An international research team show which signalling pathways make plants more resistant to flooding. The scientists have succeeded in demonstrating that plants can survive longer without oxygen if they have previously been treated with ethylene.

Extreme weather phenomena are on the rise world-wide, including frequent droughts and fires. Floods are also a clear consequence of climate change. For agriculture, a flooded field means major losses: about 15 per cent of global crop losses are due to flooding.

As part of a collaboration between the universities of Freiburg in Germany, an Utrecht in the Netherlands, and other institutes, Junior Professor Sjon Hartman from the Cluster of Excellence CIBSS – Centre for Integrative Biological Signalling Studies at the University of Freiburg/Germany, has now discovered that a signalling molecule can make plants more resistant to flooding. The gaseous plant hormone ethylene causes the plant to switch on a kind of molecular emergency power system that helps it survive the lack of oxygen during flooding.

The team had previously demonstrated that ethylene sends a signal to the plant that it is underwater. Pre-treating the experimental plants with the hormone improved their chances of survival. The results, which appeared in the journal Plant Physiology, last May, should help to combat waterlogging and flooding in agriculture and, for example, to develop resistant plant varieties.

Tracking the adaptations to wet conditions
 

Plant species differ greatly in their ability to survive periods of flooding or waterlogging. “In the case of potatoes, the roots die after two days due to a lack of oxygen. Rice plants are much more resistant, and are able to survive their entire lives in waterlogged paddy fields,” Hartman explains. Arabidopsis thaliana, a model organism for plant research, can be used to study the genes and proteins that make up this adaptation. “Plants notice that they are surrounded by water because the gas ethylene, which all plant cells produce, can no longer escape into the air,” Hartman continues. The researchers showed this in previous studies at Utrecht University. Receptors throughout the plant subsequently respond to increased concentrations of the hormone.

* [INSTRUCTIONS]
(1) According to the plant flooding text, what share of global crop losses is caused by flooding?
(2) Decide whether each statement agrees with the plant flooding text, answering yes or no and quoting the words that settle it: (a) Potato roots die after two days without oxygen. (b) The results were published in the journal Nature. (c) Only some plant cells produce ethylene.
Answer from the plant flooding text and nothing else.

* [RECORDED INFORMATION]

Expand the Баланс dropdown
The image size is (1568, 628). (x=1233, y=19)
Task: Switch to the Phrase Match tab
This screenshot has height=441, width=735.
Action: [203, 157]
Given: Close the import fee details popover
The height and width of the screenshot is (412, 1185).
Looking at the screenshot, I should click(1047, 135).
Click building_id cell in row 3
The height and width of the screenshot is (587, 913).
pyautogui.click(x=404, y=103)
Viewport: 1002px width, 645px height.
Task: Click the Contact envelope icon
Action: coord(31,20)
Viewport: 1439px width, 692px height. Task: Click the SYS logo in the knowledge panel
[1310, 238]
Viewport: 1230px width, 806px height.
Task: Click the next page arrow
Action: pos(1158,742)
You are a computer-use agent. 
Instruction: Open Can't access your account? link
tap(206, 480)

* [PROBLEM SOLUTIONS]
(1) About 15 per cent.

(2)
(a) Yes: "In the case of potatoes, the roots die after two days due to a lack of oxygen."
(b) No: "The results, which appeared in the journal Plant Physiology, last May"
(c) No: "the gas ethylene, which all plant cells produce"